** MATERIAL TO PROCESS follows **

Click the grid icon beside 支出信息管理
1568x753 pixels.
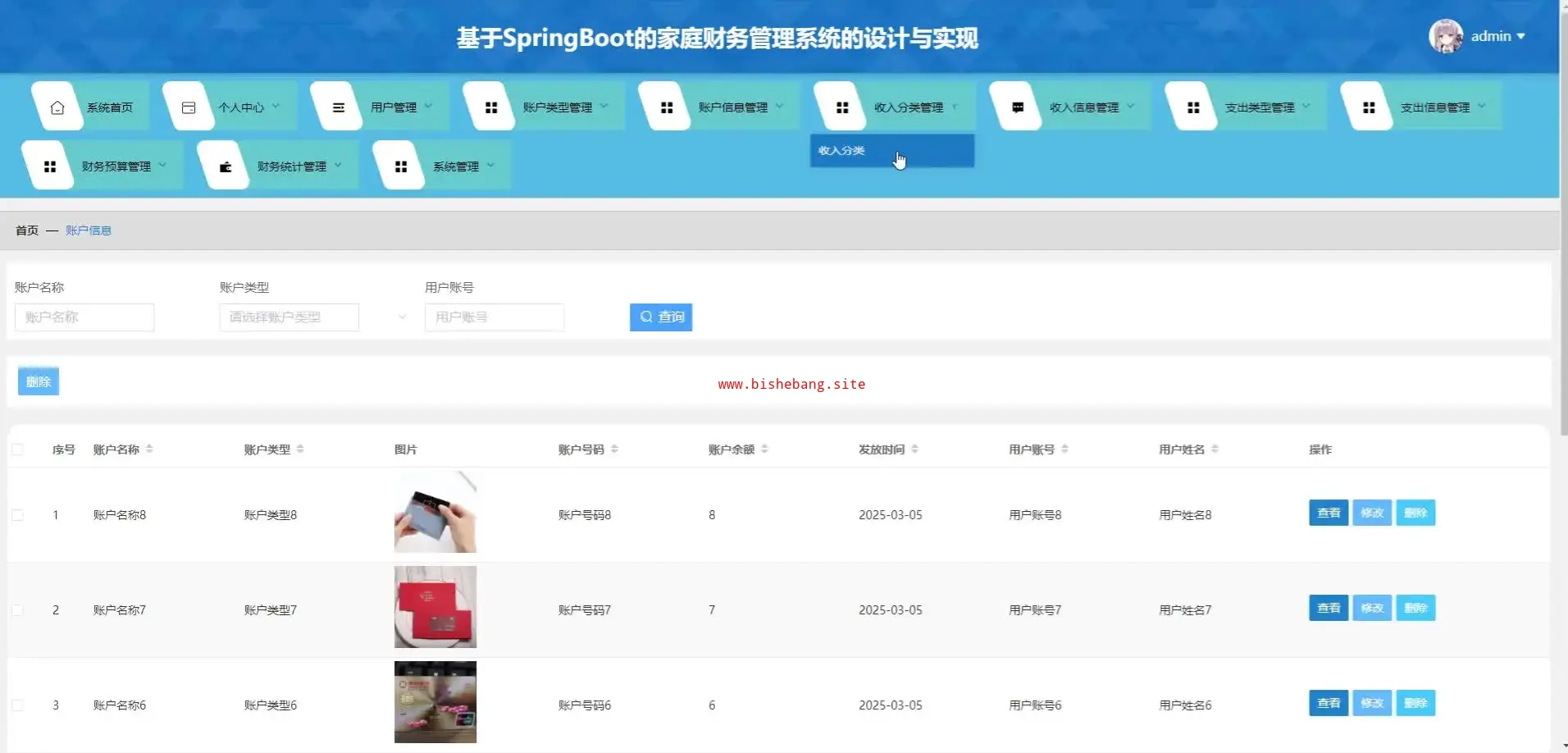pos(1369,107)
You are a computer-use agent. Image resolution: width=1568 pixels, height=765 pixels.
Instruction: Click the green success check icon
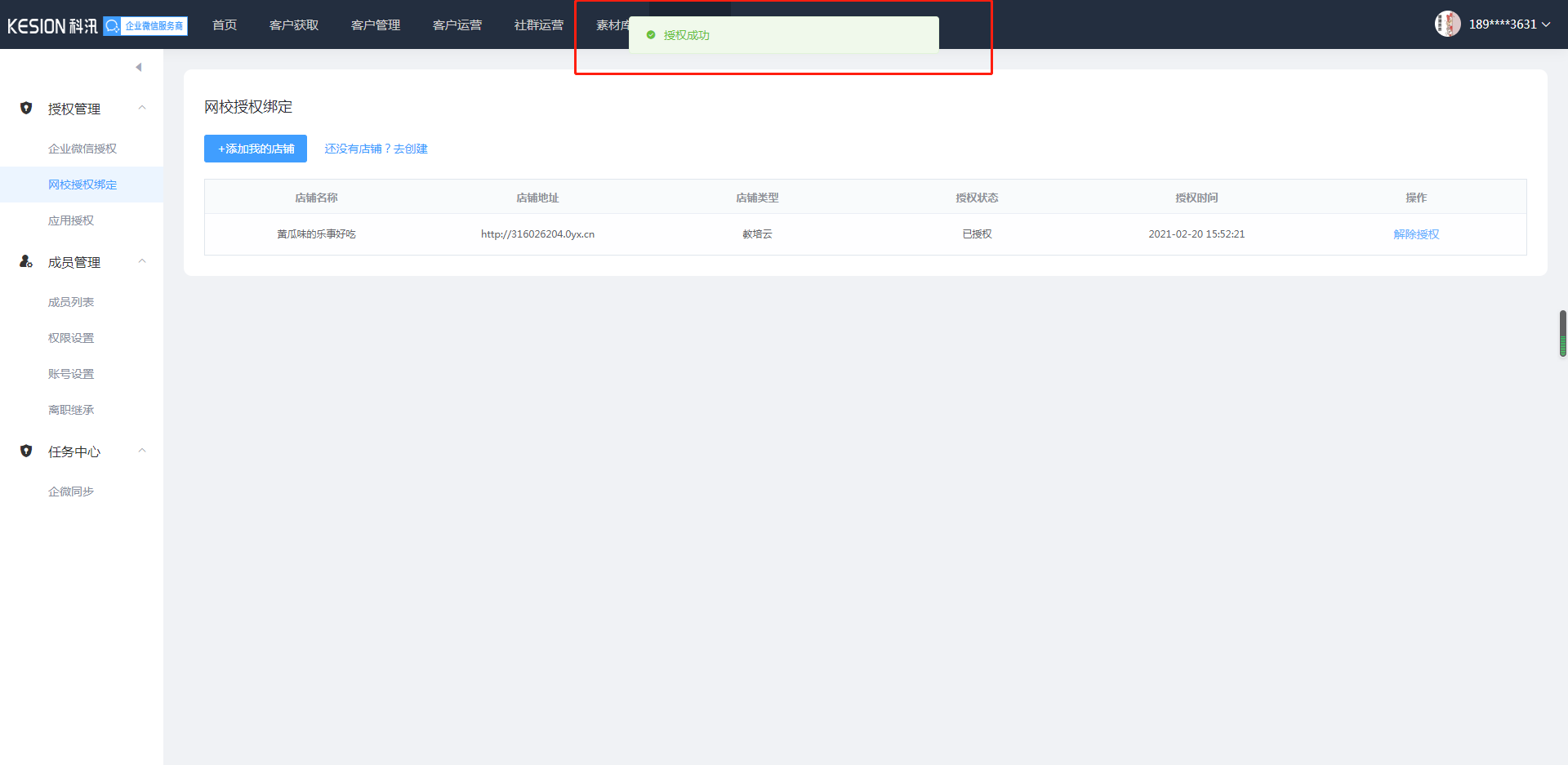pos(651,35)
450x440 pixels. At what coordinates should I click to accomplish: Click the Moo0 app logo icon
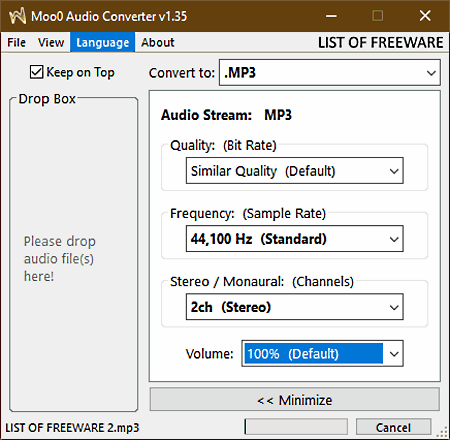[x=17, y=16]
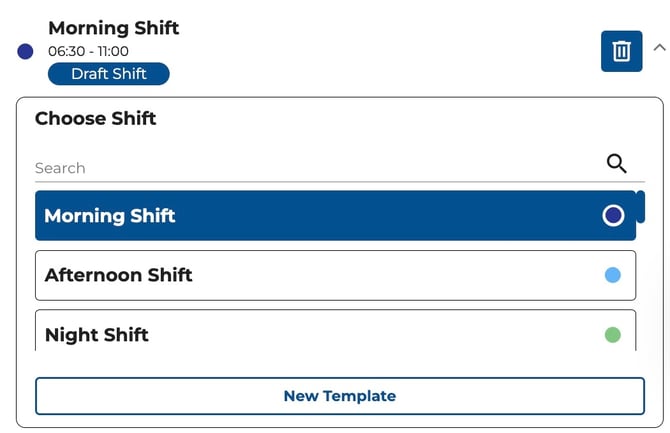
Task: Click the Morning Shift header title
Action: click(114, 28)
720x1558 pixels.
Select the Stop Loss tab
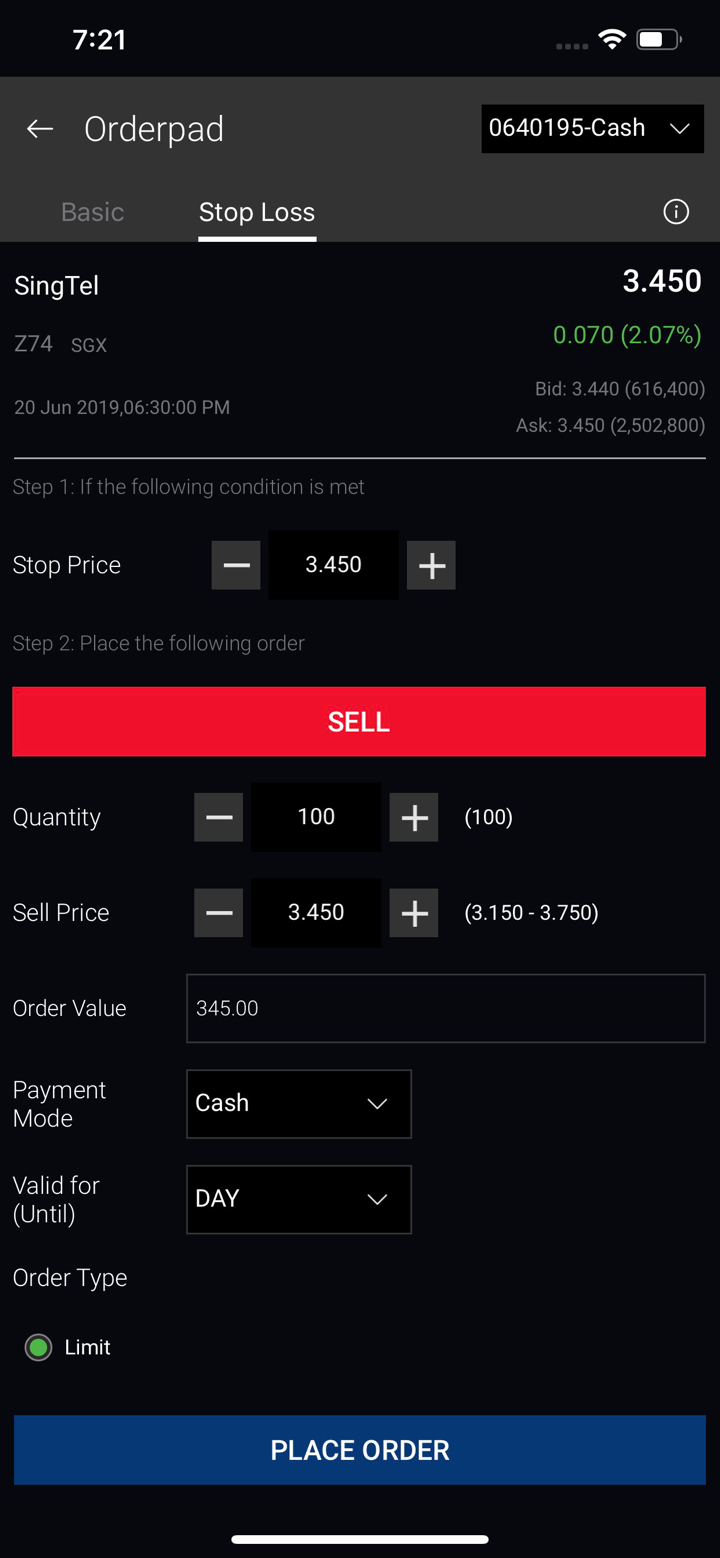[257, 212]
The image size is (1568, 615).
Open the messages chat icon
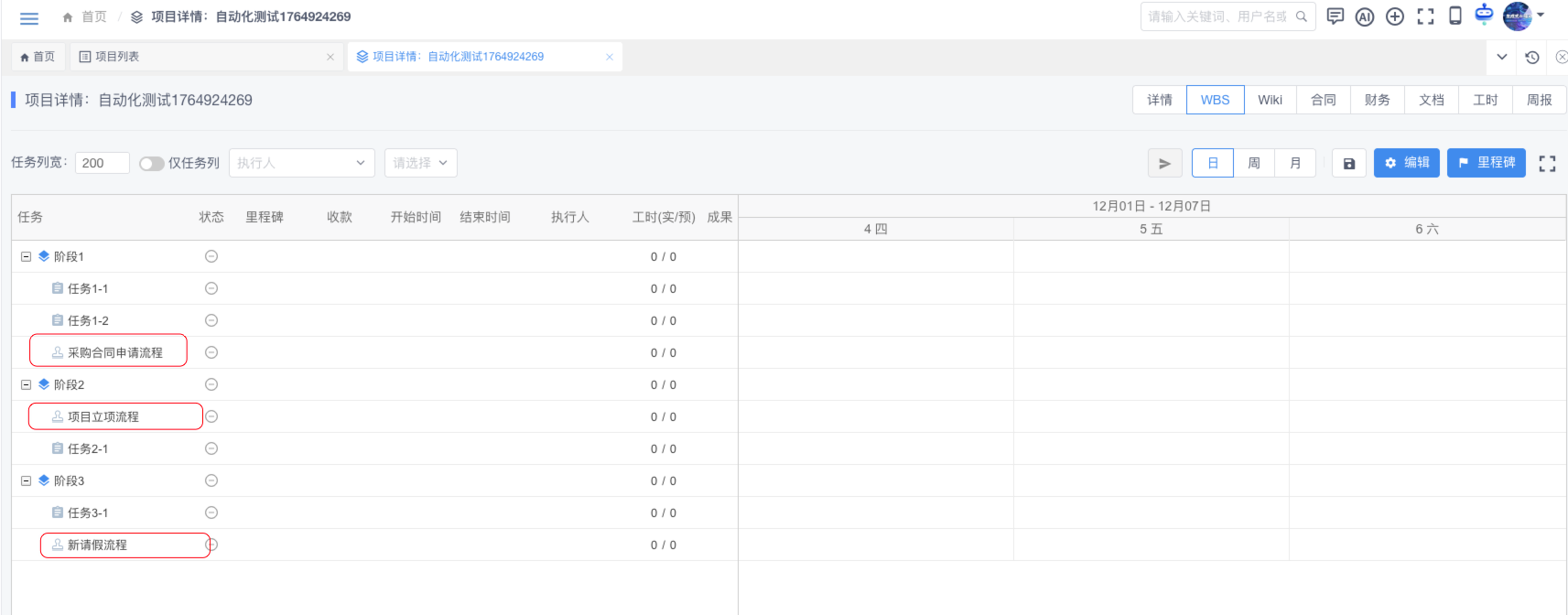click(1336, 16)
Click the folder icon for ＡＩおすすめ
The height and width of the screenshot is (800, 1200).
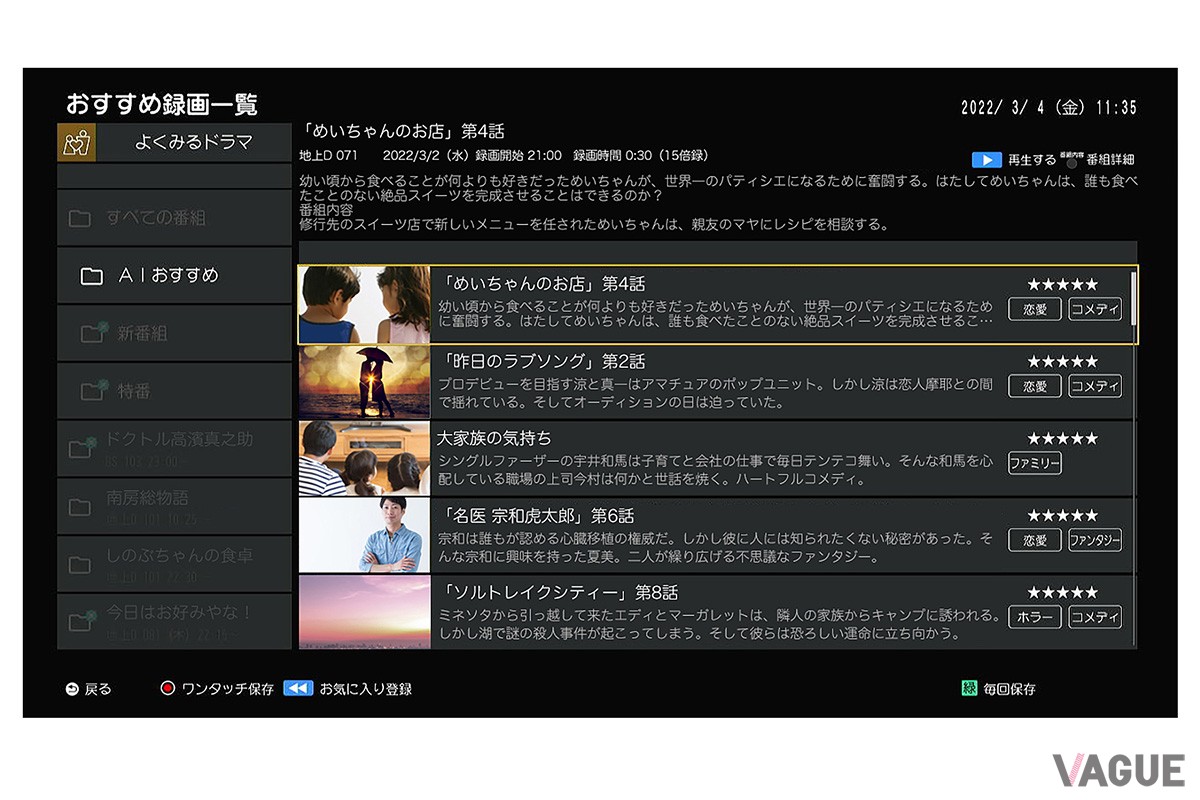pos(94,274)
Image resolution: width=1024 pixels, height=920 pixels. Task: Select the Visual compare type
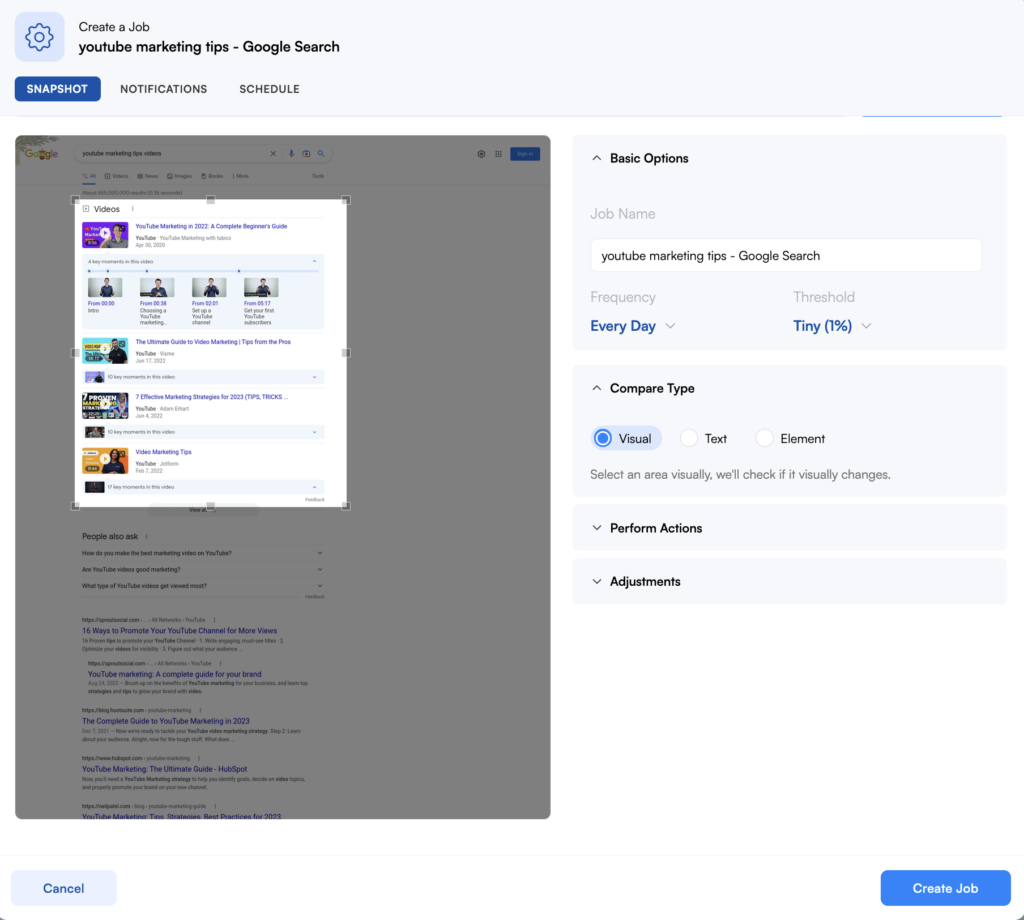pyautogui.click(x=603, y=438)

** End of MATERIAL TO PROCESS **

[EXERCISE DETAILS]: Exactly as they stand, set down the lines from the start of the material through the line with "The image size is (1568, 615).", both ends included, omitting the pictures.

[OUTPUT OF THE TASK]:
Click the grid icon beside 支出信息管理
1568x753 pixels.
pos(1369,107)
You are a computer-use agent. Image resolution: width=1568 pixels, height=765 pixels.
Instruction: Click the green success check icon
pos(651,35)
450x440 pixels. At what coordinates should I click to accomplish: Click the Moo0 app logo icon
[x=17, y=16]
Task: Click the Morning Shift header title
Action: click(114, 28)
720x1558 pixels.
Select the Stop Loss tab
[257, 212]
The image size is (1568, 615).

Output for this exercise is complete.